[Pixel coordinate grounding data]
========
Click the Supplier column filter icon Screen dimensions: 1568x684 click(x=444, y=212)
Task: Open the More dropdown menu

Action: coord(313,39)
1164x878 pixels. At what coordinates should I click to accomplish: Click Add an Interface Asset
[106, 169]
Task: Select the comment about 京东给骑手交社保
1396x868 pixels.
========
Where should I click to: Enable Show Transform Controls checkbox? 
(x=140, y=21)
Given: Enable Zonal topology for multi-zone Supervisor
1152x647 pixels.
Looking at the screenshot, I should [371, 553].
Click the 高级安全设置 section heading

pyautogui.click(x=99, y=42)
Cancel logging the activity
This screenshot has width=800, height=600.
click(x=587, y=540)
========
§ PROBLEM
Give back precisely the lines above that start at the line containing "1164x878 pixels. At" and end at the line containing "1396x868 pixels.", inclusive. No other lines belong in the output.

§ RESPONSE AREA
1164x878 pixels. At what coordinates should I click to accomplish: Click Add an Interface Asset
[106, 169]
Task: Select the comment about 京东给骑手交社保
1396x868 pixels.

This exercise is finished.